Более содержательные рассуждения на тему смеха мы обнаруживаем во второй книге «Сатурналий» Макробия. Это произведение часто либо вообще упускают из виду, либо растаскивают на цитаты с примерами античных шуток. Между тем, Макробий – едва ли не единственный из древних авторов, кто, опираясь на богатый интеллектуальный контекст поздней Античности, предлагает нашему вниманию подробный экскурс в историю если не смеха вообще, то как минимум шутки. В репликах его многочисленных персонажей находят выражение разные стили остроумия и представления о природе и важности «старых шуток».

Беседа их происходит во время Сатурналий. В соответствии с игривым духом этого праздника, они по очереди рассказывают друг другу старинные анекдоты (наиболее ранние из цитируемых шуток принадлежат Ганнибалу и Катону Старшему; Евсевий – он родом из Греции – ожидаемо приводит остроту Демосфена; а египтянин Хор выбирает эпиграмму Платона) [32]. Далее следует довольно систематическое перечисление шуток трех исторических персонажей – Цицерона, императора Августа и его дочери Юлии, – которое перемежается размышлениями присутствующих о смехе [33]. Отчасти видение Макробия укладывается в стандартный исторический шаблон: он делает акцент на «праздниках древности» («antiqua festivitas») и бесстрашии, если не сказать беспардонности, шутников былых времен [34]. При этом он ясно дает понять, чем руководствуется тот или иной персонаж, выбирая шутку, и как это его характеризует. Как и следовало ожидать, один из незваных гостей, забияка и оригинал Евангел, которому явно не по душе разглагольствования высоколобых литераторов, выдает анекдот о сексе, в то время как чопорный грамматик Сервий насилу выдавливает из себя дежурный каламбур [35].

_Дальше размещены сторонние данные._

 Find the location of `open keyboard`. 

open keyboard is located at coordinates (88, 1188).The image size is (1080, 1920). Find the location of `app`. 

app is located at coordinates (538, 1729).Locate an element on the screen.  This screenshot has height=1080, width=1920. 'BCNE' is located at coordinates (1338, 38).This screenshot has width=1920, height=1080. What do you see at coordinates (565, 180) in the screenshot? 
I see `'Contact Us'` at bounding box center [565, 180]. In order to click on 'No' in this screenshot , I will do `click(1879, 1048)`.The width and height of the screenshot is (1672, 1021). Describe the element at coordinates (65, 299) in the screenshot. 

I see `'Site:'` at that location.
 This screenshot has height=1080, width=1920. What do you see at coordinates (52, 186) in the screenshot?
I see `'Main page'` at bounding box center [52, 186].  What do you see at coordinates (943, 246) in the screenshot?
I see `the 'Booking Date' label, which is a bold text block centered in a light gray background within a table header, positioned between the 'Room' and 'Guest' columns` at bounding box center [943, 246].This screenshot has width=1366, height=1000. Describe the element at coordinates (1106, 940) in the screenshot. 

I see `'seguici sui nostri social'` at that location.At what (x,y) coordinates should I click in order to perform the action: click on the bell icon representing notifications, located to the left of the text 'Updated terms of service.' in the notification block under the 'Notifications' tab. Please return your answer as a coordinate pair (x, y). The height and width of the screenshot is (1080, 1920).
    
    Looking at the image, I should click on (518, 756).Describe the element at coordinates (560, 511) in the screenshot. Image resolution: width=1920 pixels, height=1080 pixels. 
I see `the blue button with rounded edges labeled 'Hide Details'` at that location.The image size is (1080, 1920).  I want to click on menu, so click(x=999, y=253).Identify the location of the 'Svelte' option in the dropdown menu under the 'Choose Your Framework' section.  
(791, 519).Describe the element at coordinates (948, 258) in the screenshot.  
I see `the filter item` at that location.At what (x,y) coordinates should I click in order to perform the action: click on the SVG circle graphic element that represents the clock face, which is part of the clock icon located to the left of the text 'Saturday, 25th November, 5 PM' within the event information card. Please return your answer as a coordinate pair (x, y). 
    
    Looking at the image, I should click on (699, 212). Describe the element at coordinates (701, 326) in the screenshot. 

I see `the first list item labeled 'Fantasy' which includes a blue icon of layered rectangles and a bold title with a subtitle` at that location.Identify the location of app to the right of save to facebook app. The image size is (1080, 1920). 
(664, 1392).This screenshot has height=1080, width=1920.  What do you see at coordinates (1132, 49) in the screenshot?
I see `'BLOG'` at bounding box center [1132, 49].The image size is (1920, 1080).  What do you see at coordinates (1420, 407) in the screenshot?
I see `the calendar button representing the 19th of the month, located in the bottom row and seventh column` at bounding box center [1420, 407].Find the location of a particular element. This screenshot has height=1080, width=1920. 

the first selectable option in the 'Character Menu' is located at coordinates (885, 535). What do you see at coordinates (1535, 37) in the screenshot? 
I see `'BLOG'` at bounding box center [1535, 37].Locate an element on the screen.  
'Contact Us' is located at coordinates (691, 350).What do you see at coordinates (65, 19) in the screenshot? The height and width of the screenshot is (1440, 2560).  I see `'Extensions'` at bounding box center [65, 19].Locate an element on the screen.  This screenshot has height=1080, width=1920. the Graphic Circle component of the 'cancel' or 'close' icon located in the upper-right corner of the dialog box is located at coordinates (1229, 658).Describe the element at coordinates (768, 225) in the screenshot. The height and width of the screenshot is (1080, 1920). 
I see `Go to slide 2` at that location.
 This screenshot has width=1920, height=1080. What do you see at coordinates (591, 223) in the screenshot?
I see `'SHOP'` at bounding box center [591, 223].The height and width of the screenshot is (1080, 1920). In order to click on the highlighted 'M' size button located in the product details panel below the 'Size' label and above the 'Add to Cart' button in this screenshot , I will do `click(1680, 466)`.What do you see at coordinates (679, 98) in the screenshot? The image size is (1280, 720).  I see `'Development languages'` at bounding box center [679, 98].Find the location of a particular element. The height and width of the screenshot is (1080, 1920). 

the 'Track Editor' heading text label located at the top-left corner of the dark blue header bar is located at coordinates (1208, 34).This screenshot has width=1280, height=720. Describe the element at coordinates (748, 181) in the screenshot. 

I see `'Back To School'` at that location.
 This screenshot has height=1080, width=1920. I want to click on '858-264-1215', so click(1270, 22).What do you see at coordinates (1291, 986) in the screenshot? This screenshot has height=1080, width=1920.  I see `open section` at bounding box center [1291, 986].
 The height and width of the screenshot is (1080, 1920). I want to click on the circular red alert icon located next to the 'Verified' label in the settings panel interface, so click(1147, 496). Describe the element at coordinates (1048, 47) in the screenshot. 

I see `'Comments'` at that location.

В финале участники дискуссии обращаются еще к одному крайне важному для римлян источнику смеха: миму (лат. mimus). Эта особая форма сценического искусства отнюдь не была немым спектаклем, как можно предположить, исходя из современного слова «мим». Иногда эти представления были импровизированными, а иногда разыгрывались по сценарию, причем актерами могли быть как мужчины, так и женщины. Сущность и история мима далеко не так однозначны, как их трактуют современные учебники, и о взаимосвязи мима с другим древним жанром – пантомимой – нам тоже известно далеко не все. Однако о двух характерных особенностях мима мы знаем достаточно хорошо. Во-первых, они вели себя очень скабрезно, и благородные мужи, ведущие застольную беседу в «Сатурналиях» подчеркивают особо, что мимам не место на их пиру. Участники застолья выбирают лишь некоторые из их шуток, избегая всяческих непристойностей (lascivia), но отдавая должное оживленности (celebritas), которой сопровождаются их выступления [36]. Во-вторых, уникальность мима как культурной формы заключалась в том, что основной, если не единственной, его целью было рассмешить публику. Об этом неоднократно упоминали римские писатели, и об этом гласили эпитафии на могильных плитах некоторых актеров, мимов [37].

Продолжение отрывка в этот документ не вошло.